For me, this would not be an experience filled with images and visions. They were there struggling to manifest on the screen of my mind. But what seemed to be happening was an intense and very personal exploration of my personality as it was dismantled and laid bare. I felt like I was under the microscope of some ET examiners. I also sensed the fragility of my persona and it was disturbing. It seemed like they wanted to show me all of the defects in my psychological self, as if to say, “You’re OK, buddy, but you need to fix a few things, ya know?” It wasn’t pleasant. In fact, soon I was wishing for it all to end so I could just go to bed. What’s more, I hadn’t had my usual bowel movement that morning. Suddenly I felt, after puking and wretching, that I should go take a dump. So I stood up, picked up my flashlight, and announced that I must go to the toilet. It was hard to walk. Hector followed me at a distance as I made my way, still hurling and spewing vomit at intervals. Try taking a dump sometime in a funky jungle toilet when you’re tripping your brains out. As awkward as the whole enterprise was, it was most gratifying, as completing this task always is. I then returned to the ceremony, as Hector chaperoned my swaying and staggering strides.
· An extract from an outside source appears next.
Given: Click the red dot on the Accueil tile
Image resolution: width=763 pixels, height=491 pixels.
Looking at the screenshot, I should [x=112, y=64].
The rest of the ceremony was more of the same for me. I was starting to come down and was looking forward to hitting the sack.

Elvis woke me the next morning and told me to bathe myself three times in jungle garlic leaves. I went down to the bathing area and found a big tub prepared with the leaves cut-up and floating in the water.

===========================

THIRD TRIP
A few days later I was invited to Familia Medicina, an ayahuasca outpost about a half hour upriver from Jenaro Herrera. This center is run by a fellow from Oregon named Zach. The shaman there is a local in his 30s named Gumes.

Zach emphasizes “la dieta.” Gumes utilizes four different barks that he infuses in water, and that you drink to help clean out your system. These barks are supposed to catalyze the purification process, helping your system to return to a more natural state in which you become more open to the healing properties of plants. But the dieta is required as a concomitant to ingesting the bark medicines. The diet, as I understand it, is quite strict: no salt, sugar, oils, pork, sex (with another or with yourself), and no use of any sort of soap or toothpaste or creams. I think even most vegetables and even fruits, especially anything citric, are excluded. There’s more to it than that, and I may have some things wrong, but it is supposed to really clean you out of all toxins and bio-energetic blocks of every kind, and of course make your system more conducive and more responsive to the ayahuasca medicine. (Of course this is a convenient way to make the food prep and cooking a whole lot easier and cheaper too! There’s the cynic in me.) Needless-to-say, all of the participants (except me, a temporary interloper) agreed to go on the dieta.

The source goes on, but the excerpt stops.